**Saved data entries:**
-- Opening Marker --

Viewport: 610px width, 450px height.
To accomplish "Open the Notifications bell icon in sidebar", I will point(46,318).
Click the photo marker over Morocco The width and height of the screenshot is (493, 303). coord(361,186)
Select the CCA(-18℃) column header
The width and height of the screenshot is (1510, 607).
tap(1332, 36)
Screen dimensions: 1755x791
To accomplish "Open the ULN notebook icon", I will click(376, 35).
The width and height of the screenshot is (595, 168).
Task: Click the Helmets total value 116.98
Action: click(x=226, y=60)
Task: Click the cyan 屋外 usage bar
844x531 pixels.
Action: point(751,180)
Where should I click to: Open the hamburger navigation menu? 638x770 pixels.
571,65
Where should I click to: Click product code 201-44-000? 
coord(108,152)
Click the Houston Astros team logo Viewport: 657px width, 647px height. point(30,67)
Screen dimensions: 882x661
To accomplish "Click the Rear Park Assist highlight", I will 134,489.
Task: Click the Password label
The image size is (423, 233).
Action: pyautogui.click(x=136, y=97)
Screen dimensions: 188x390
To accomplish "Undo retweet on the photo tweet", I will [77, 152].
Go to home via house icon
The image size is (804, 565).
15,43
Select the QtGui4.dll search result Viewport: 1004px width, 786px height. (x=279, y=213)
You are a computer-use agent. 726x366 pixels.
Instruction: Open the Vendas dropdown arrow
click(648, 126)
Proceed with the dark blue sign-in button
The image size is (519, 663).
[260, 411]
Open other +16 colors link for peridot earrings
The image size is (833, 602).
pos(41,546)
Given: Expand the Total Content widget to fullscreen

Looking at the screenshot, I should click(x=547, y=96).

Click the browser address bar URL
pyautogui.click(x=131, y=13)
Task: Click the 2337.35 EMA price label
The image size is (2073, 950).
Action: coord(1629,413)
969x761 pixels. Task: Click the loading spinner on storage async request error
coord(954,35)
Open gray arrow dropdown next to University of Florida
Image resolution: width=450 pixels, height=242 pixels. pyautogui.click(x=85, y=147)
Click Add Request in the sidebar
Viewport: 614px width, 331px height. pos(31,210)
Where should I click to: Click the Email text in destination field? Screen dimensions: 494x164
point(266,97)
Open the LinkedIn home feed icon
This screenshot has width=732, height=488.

-- Closing Marker --

**TASK DIRECTIONS:** Copy every record exactly as presented.

**EXERCISE ANSWER:**
Viewport: 610px width, 450px height.
To accomplish "Open the Notifications bell icon in sidebar", I will point(46,318).
Click the photo marker over Morocco The width and height of the screenshot is (493, 303). coord(361,186)
Select the CCA(-18℃) column header
The width and height of the screenshot is (1510, 607).
tap(1332, 36)
Screen dimensions: 1755x791
To accomplish "Open the ULN notebook icon", I will click(376, 35).
The width and height of the screenshot is (595, 168).
Task: Click the Helmets total value 116.98
Action: click(x=226, y=60)
Task: Click the cyan 屋外 usage bar
844x531 pixels.
Action: point(751,180)
Where should I click to: Open the hamburger navigation menu? 638x770 pixels.
571,65
Where should I click to: Click product code 201-44-000? 
coord(108,152)
Click the Houston Astros team logo Viewport: 657px width, 647px height. point(30,67)
Screen dimensions: 882x661
To accomplish "Click the Rear Park Assist highlight", I will 134,489.
Task: Click the Password label
The image size is (423, 233).
Action: pyautogui.click(x=136, y=97)
Screen dimensions: 188x390
To accomplish "Undo retweet on the photo tweet", I will [77, 152].
Go to home via house icon
The image size is (804, 565).
15,43
Select the QtGui4.dll search result Viewport: 1004px width, 786px height. (x=279, y=213)
You are a computer-use agent. 726x366 pixels.
Instruction: Open the Vendas dropdown arrow
click(648, 126)
Proceed with the dark blue sign-in button
The image size is (519, 663).
[260, 411]
Open other +16 colors link for peridot earrings
The image size is (833, 602).
pos(41,546)
Given: Expand the Total Content widget to fullscreen

Looking at the screenshot, I should click(x=547, y=96).

Click the browser address bar URL
pyautogui.click(x=131, y=13)
Task: Click the 2337.35 EMA price label
The image size is (2073, 950).
Action: coord(1629,413)
969x761 pixels. Task: Click the loading spinner on storage async request error
coord(954,35)
Open gray arrow dropdown next to University of Florida
Image resolution: width=450 pixels, height=242 pixels. pyautogui.click(x=85, y=147)
Click Add Request in the sidebar
Viewport: 614px width, 331px height. pos(31,210)
Where should I click to: Click the Email text in destination field? Screen dimensions: 494x164
point(266,97)
Open the LinkedIn home feed icon
This screenshot has width=732, height=488.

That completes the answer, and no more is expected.